Review: Half-Blood Blues, by Esi Edugyan

As everyone probably knows by now, Esi Edugyan’s Half-Blood Blues has gotten nods from pretty much every major literary award it’s been eligible for, including the Man Booker (announced later today), the Giller Prize and the Governor General’s Award for Literature. For a novel to pull off that kind of feat, one could argue, it needs to be about more than just one thing, to have more than one essence at its core.

Half-Blood Blues certainly fits the bill. For some, this book will be a richly researched historical novel about the terror that the Nazis brought to every aspect of daily life in Europe during the late 30s and early 40s. For others, it will be about the golden age of jazz and the inherently seditious spirit of that music. For still others, it will be about the problematic issues of miscegenation, statelessness and bigotry.

I got something much more basic and primal out of it. For me, Half-Blood Blues is a yarn about good old-fashioned jealousy. Male jealousy, no less. Edugyan has nailed with pitch-perfect tenderness the sort of rivalry that can arise between men when one’s talent is not equal to one’s desires and self image. The story, about a group of black musicians recording jazz in Nazi Germany and France, is narrated by Sid, who finds his abilities dwarfed by his fellow band mate Hiero. Edugyan articulates Sid’s envy in a passage I had to read over and over again for its brilliance:
He got genius, he got genius in spades. Cut him in half, he still worth three of me. It ain’t fair. It ain’t fair that I struggle and struggle to sound just second-rate, and the damn kid just wake up, spit through his horn, and it sing like nightingales. It ain’t fair. Gifts is divided so damned unevenly. Like God just left his damn sack of talents in a ditch somewhere and said, Go help youselves, ladies and gents. Them’s that get there first can help themselves to the biggest ones. In every other walk of life, a jack can work to get what he want. But ain’t no amount of toil going get you a lick more talent than you born with. Geniuses ain’t made, brother, they is. And I just was not.
Edugyan does many things well in this novel and only a few things not so well. She really captures the nuances of Sid’s voice and the way it changes between the two time periods in the book. She’s done an excellent job rendering Louis Armstrong into a full-fledged character, putting together apt descriptions of his mannerisms and then shading them with her own imagination. And she creates incredible tension in scenes where the band encounters Nazis in an official capacity, the helplessness and terror of it all.

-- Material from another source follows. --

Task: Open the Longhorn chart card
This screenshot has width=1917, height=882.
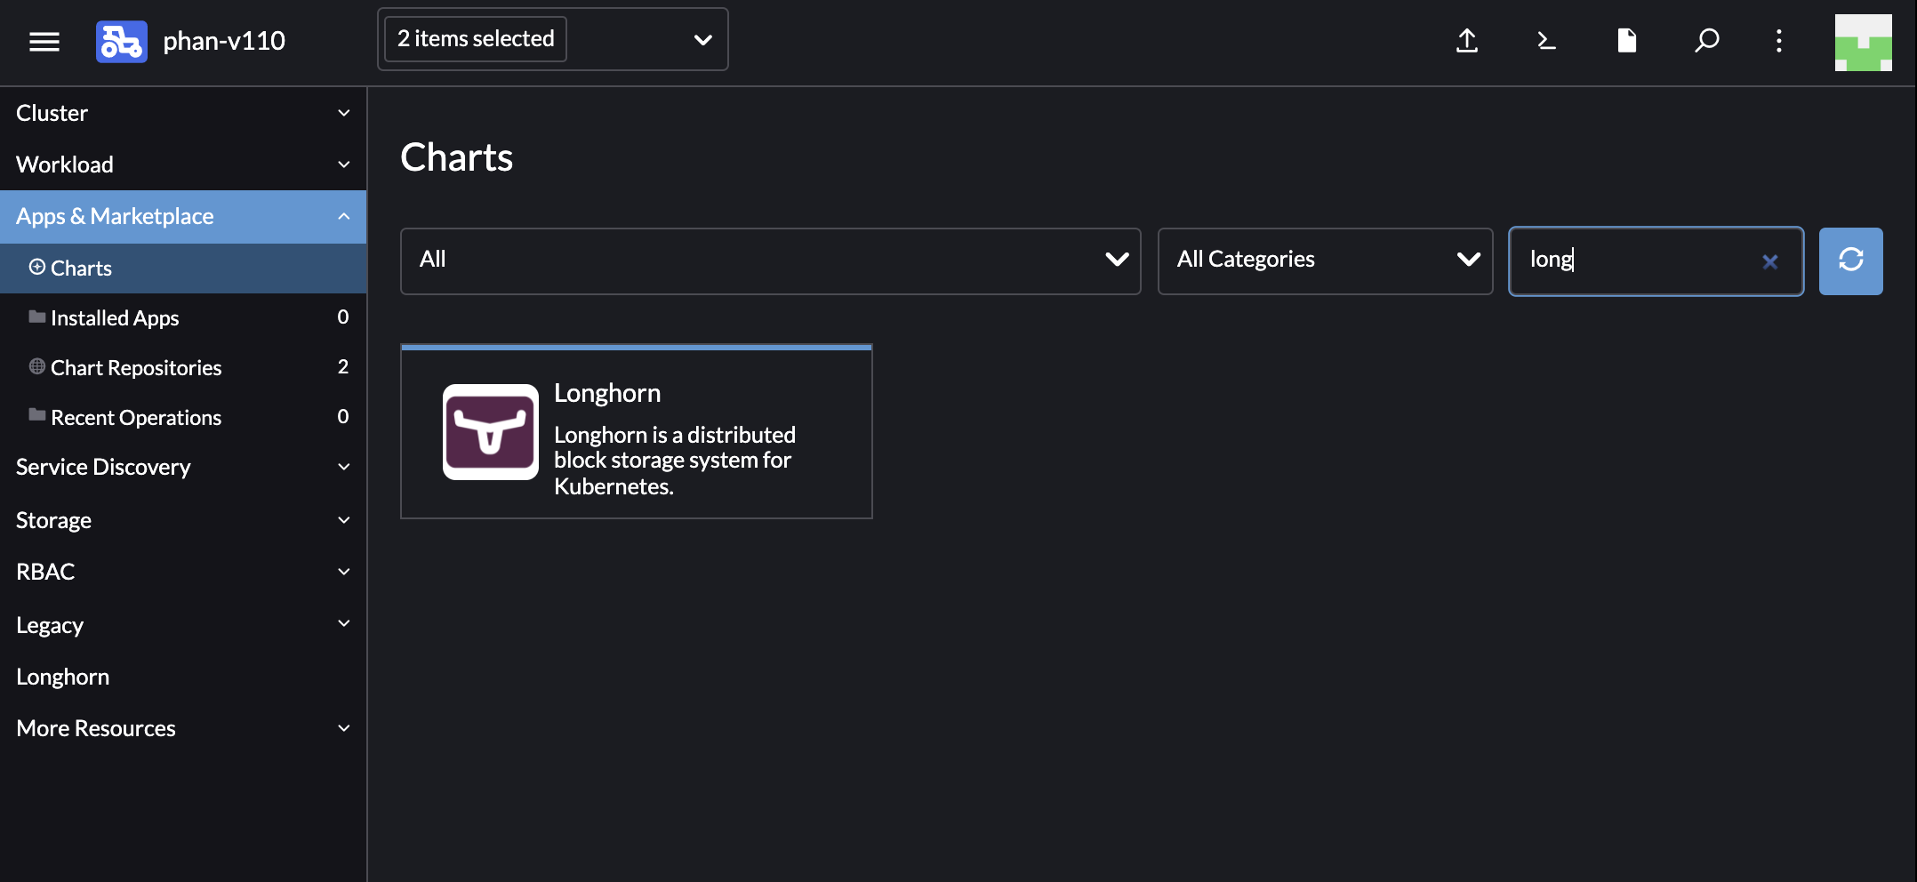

I did find that the novel dragged a little during the build-up between Sid and his love interest, Delilah: the narration dwells a bit too long on his adolescent emotions when so many more interesting things are happening around him. I also thought there was a bit too much philosophizing near the end of the story: Edugyan would have done better to leave us alone to come up with our own conclusions.

But these are small quibbles about a brilliantly executed book. What I loved most about Half-Blood Blues was the way that Sid’s rivalry with Hiero isn’t just an end in itself; it plays a pivotal (but not contrived) role in the plot. Petty jealousies have life-altering consequences in this story, and the passing of decades does little to dull the need for admission and forgiveness.

Edugyan has written a great book that will hit readers on a multitude of levels. It’s definitely worthy of the accolades it’s received.